##### Data section #####
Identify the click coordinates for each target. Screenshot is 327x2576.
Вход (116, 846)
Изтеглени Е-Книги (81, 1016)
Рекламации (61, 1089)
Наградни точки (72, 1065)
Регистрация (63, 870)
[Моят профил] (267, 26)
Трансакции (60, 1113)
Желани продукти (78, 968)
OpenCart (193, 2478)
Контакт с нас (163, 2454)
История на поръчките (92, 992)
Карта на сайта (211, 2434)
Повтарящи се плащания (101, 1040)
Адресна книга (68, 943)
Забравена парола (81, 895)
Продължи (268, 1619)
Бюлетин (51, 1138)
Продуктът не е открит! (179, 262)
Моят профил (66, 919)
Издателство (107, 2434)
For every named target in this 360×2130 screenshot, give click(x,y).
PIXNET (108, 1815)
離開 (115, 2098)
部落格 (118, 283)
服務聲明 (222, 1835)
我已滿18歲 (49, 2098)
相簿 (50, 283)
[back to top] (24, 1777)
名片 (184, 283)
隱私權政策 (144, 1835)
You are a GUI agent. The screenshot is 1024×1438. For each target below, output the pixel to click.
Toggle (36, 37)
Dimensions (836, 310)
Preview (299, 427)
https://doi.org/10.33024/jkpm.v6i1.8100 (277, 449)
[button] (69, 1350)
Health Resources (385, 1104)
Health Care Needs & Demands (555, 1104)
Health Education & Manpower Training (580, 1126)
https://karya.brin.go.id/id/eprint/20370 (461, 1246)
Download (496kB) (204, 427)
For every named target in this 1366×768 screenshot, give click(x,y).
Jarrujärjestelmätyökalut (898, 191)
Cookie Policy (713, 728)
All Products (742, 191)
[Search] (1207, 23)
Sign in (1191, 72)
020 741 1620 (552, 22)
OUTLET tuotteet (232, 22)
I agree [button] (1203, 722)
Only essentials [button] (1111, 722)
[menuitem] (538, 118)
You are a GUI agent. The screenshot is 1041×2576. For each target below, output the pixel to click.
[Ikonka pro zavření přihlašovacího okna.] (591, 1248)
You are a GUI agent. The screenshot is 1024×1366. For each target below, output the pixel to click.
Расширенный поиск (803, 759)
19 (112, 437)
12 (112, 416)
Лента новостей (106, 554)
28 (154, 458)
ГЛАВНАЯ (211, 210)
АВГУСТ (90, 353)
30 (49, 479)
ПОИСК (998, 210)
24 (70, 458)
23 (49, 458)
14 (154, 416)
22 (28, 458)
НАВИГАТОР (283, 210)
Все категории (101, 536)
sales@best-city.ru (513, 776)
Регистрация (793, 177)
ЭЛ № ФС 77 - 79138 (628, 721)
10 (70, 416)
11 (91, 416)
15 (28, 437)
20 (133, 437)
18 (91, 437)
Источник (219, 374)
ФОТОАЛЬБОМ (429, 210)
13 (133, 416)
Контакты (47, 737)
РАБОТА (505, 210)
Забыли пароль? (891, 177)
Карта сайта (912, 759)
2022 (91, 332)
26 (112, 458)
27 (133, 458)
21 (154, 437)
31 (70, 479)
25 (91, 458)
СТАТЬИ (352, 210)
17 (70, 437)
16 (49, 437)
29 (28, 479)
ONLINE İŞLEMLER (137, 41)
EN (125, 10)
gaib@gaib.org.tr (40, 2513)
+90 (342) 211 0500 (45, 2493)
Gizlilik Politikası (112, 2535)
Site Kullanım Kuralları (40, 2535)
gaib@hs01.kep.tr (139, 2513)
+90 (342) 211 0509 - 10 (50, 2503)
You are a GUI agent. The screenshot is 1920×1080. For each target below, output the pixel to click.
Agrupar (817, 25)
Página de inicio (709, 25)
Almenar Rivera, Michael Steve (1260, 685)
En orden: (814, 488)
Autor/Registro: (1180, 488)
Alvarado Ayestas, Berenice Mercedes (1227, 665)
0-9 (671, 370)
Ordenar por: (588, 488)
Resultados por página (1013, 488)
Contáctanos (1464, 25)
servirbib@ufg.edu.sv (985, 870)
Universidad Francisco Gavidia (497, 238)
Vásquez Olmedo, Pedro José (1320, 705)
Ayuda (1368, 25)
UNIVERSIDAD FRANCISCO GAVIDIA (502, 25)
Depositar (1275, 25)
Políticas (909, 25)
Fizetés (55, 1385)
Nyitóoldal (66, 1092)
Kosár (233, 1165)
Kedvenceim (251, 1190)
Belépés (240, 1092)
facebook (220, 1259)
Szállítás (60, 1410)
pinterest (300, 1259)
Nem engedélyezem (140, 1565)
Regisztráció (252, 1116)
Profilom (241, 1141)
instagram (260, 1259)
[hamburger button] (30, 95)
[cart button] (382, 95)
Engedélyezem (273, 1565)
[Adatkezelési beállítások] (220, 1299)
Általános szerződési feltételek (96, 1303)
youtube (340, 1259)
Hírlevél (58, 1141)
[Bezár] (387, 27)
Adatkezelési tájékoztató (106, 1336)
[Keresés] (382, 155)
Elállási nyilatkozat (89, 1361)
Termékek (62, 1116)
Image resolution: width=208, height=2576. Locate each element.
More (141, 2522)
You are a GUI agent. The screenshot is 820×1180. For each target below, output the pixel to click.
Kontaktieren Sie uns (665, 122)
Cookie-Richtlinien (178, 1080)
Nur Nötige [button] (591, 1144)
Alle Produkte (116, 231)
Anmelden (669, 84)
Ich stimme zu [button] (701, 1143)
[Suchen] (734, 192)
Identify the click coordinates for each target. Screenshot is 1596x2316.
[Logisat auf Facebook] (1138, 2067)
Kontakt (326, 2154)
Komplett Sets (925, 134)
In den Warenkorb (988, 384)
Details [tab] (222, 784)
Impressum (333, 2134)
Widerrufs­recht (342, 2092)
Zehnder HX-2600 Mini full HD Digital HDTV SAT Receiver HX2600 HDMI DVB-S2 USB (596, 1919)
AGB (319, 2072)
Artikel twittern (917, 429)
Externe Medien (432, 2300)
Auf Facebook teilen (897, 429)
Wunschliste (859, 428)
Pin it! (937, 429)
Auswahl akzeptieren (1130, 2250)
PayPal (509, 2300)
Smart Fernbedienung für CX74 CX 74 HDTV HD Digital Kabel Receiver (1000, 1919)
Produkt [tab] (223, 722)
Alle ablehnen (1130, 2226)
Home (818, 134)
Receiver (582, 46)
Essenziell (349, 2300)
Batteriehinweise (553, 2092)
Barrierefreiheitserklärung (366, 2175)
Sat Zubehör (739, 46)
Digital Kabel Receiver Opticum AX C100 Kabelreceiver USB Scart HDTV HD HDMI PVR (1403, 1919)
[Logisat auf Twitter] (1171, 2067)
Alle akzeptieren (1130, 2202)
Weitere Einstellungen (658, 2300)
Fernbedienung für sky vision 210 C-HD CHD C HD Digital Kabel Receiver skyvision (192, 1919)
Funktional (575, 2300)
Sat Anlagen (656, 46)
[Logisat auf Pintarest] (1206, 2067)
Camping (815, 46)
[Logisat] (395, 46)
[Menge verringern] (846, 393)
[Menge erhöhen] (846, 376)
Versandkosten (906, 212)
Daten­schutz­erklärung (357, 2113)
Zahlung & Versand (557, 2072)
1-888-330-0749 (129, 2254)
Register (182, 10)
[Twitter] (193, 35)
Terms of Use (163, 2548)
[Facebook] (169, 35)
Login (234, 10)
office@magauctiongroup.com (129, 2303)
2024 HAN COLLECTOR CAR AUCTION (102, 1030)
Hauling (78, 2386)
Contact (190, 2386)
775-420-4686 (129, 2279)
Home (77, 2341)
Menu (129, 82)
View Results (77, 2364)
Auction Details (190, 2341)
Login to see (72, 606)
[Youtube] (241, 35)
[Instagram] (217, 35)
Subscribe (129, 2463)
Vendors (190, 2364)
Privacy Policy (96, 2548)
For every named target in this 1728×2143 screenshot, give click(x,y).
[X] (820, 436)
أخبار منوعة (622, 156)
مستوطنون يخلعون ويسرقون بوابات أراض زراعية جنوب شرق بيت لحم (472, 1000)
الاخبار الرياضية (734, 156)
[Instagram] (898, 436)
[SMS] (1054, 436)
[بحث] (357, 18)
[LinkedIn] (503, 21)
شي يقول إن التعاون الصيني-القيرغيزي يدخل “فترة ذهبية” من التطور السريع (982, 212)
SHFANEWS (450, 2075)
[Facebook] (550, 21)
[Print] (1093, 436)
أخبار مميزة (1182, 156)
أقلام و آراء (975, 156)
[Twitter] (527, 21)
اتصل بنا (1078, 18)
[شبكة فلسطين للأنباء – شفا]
#####
◆ **Work to complete**: Within the listing above, extract exactly the lines from the line with "You are a GUI agent. The screenshot is 820×1180." to the line with "[Menge verringern] (846, 393)", the two named lines included, and no others.

◆ **Answer for this exercise**:
You are a GUI agent. The screenshot is 820×1180. For each target below, output the pixel to click.
Kontaktieren Sie uns (665, 122)
Cookie-Richtlinien (178, 1080)
Nur Nötige [button] (591, 1144)
Alle Produkte (116, 231)
Anmelden (669, 84)
Ich stimme zu [button] (701, 1143)
[Suchen] (734, 192)
Identify the click coordinates for each target. Screenshot is 1596x2316.
[Logisat auf Facebook] (1138, 2067)
Kontakt (326, 2154)
Komplett Sets (925, 134)
In den Warenkorb (988, 384)
Details [tab] (222, 784)
Impressum (333, 2134)
Widerrufs­recht (342, 2092)
Zehnder HX-2600 Mini full HD Digital HDTV SAT Receiver HX2600 HDMI DVB-S2 USB (596, 1919)
AGB (319, 2072)
Artikel twittern (917, 429)
Externe Medien (432, 2300)
Auf Facebook teilen (897, 429)
Wunschliste (859, 428)
Pin it! (937, 429)
Auswahl akzeptieren (1130, 2250)
PayPal (509, 2300)
Smart Fernbedienung für CX74 CX 74 HDTV HD Digital Kabel Receiver (1000, 1919)
Produkt [tab] (223, 722)
Alle ablehnen (1130, 2226)
Home (818, 134)
Receiver (582, 46)
Essenziell (349, 2300)
Batteriehinweise (553, 2092)
Barrierefreiheitserklärung (366, 2175)
Sat Zubehör (739, 46)
Digital Kabel Receiver Opticum AX C100 Kabelreceiver USB Scart HDTV HD HDMI PVR (1403, 1919)
[Logisat auf Twitter] (1171, 2067)
Alle akzeptieren (1130, 2202)
Weitere Einstellungen (658, 2300)
Fernbedienung für sky vision 210 C-HD CHD C HD Digital Kabel Receiver skyvision (192, 1919)
Funktional (575, 2300)
Sat Anlagen (656, 46)
[Logisat auf Pintarest] (1206, 2067)
Camping (815, 46)
[Logisat] (395, 46)
[Menge verringern] (846, 393)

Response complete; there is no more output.